• _ROWS_
----------------------------------------
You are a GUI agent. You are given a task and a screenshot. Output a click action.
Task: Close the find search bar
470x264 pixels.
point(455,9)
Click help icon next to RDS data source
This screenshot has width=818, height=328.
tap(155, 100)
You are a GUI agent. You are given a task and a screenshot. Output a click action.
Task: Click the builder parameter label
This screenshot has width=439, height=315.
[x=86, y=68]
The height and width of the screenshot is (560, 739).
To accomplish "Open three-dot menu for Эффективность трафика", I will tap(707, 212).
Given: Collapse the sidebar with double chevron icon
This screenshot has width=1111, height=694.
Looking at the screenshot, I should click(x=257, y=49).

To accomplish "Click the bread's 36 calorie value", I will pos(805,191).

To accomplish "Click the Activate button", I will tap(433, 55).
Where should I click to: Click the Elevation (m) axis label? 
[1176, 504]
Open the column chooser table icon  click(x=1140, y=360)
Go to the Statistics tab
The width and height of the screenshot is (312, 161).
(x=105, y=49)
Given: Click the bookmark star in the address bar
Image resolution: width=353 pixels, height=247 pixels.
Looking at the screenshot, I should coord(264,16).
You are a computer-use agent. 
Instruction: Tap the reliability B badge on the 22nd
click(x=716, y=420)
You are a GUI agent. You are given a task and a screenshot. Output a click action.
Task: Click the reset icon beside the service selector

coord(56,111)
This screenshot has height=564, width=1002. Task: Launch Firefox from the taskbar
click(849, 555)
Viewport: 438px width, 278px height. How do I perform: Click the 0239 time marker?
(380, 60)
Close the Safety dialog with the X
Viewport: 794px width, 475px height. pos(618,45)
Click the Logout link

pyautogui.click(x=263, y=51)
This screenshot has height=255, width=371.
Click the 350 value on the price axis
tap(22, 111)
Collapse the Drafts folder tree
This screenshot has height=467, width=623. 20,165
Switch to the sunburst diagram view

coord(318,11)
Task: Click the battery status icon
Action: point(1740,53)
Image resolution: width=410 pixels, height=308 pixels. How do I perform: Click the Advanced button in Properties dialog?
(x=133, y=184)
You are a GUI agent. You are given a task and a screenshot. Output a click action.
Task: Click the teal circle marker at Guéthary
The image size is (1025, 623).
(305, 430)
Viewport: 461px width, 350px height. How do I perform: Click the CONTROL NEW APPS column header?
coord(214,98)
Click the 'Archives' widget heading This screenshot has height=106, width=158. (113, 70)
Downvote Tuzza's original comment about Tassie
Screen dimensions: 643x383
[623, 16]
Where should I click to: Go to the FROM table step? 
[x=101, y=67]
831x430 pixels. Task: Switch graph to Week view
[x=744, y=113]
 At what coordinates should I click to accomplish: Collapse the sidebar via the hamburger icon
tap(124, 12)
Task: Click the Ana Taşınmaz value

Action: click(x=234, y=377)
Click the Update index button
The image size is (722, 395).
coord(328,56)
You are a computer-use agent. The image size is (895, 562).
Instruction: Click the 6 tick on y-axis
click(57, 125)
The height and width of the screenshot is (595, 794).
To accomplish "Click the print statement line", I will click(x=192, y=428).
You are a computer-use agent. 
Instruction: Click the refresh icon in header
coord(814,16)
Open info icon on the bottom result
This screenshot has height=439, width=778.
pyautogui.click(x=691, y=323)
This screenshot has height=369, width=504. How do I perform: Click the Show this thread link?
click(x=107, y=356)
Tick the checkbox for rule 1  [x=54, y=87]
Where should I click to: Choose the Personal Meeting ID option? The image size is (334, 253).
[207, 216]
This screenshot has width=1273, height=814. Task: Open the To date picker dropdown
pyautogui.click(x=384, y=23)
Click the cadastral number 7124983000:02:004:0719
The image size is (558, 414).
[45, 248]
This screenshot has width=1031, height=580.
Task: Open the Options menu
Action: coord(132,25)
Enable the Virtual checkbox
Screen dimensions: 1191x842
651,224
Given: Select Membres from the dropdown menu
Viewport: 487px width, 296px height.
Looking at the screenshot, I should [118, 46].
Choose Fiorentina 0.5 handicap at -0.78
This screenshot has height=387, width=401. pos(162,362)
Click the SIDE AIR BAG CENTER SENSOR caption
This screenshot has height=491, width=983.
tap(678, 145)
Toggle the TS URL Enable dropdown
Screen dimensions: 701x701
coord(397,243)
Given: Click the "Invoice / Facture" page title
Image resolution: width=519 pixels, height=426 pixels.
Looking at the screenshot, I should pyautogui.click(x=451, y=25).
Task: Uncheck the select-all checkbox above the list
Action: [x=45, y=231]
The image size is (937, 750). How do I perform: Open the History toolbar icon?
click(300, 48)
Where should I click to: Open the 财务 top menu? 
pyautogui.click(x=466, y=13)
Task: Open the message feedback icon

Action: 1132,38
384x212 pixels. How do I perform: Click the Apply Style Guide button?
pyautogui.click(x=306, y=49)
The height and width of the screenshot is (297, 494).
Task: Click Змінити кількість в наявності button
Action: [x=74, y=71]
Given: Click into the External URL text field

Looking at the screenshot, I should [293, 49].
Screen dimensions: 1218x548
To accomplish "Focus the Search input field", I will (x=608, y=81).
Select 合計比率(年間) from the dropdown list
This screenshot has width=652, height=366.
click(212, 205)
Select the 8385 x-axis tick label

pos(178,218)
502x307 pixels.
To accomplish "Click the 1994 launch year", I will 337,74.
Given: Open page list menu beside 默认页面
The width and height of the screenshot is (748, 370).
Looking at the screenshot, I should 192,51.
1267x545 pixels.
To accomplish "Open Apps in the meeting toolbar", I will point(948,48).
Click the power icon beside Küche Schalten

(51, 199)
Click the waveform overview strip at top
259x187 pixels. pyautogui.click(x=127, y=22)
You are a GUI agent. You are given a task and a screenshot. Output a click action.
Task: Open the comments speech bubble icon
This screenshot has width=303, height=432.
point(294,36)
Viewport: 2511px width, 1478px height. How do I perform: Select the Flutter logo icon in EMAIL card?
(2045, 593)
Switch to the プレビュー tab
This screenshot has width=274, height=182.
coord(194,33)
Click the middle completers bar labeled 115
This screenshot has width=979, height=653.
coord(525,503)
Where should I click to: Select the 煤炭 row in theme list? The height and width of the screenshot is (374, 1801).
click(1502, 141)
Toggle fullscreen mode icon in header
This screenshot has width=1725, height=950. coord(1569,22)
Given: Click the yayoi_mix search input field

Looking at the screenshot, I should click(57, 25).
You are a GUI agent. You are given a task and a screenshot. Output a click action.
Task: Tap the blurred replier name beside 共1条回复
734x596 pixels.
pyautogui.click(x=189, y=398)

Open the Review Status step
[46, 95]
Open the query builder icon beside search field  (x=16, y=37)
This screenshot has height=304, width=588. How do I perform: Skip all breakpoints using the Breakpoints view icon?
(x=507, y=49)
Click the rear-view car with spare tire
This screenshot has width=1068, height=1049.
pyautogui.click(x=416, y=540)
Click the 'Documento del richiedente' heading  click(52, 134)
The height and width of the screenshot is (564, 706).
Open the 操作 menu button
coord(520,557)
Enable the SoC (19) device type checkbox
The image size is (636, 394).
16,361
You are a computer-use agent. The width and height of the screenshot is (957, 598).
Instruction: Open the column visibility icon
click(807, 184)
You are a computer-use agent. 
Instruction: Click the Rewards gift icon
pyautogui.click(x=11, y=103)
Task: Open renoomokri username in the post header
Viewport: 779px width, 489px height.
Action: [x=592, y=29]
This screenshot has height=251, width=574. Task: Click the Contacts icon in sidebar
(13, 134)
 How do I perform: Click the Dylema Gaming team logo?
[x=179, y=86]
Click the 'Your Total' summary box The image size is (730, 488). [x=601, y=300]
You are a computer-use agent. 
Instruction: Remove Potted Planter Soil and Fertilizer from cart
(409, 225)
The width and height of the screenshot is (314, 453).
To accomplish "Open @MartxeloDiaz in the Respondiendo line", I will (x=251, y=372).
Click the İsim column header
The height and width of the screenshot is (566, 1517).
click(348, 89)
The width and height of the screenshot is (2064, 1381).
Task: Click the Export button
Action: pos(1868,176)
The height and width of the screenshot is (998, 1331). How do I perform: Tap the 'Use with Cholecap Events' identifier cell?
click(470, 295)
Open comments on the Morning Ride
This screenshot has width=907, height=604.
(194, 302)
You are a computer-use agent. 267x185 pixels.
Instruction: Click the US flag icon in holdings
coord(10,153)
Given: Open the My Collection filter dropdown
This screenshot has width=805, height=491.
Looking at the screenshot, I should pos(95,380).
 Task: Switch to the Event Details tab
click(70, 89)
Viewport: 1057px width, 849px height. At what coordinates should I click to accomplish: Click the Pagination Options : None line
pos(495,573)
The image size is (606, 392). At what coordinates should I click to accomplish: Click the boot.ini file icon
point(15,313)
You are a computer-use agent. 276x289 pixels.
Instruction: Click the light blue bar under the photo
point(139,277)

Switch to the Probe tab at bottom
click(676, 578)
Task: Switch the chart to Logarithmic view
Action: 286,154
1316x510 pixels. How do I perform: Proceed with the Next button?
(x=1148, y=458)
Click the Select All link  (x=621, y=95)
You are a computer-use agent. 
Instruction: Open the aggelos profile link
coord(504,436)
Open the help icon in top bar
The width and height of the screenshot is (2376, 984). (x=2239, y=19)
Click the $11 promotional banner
----------------------------------------
• _OBJECTIVE_
Copy out, in full, each line of the items above that contains the string "heading". Case counts, so include only lines where the string appears with the same capitalization.

• _THE ANSWER_
Click the 'Archives' widget heading This screenshot has height=106, width=158. (113, 70)
Click the 'Documento del richiedente' heading  click(52, 134)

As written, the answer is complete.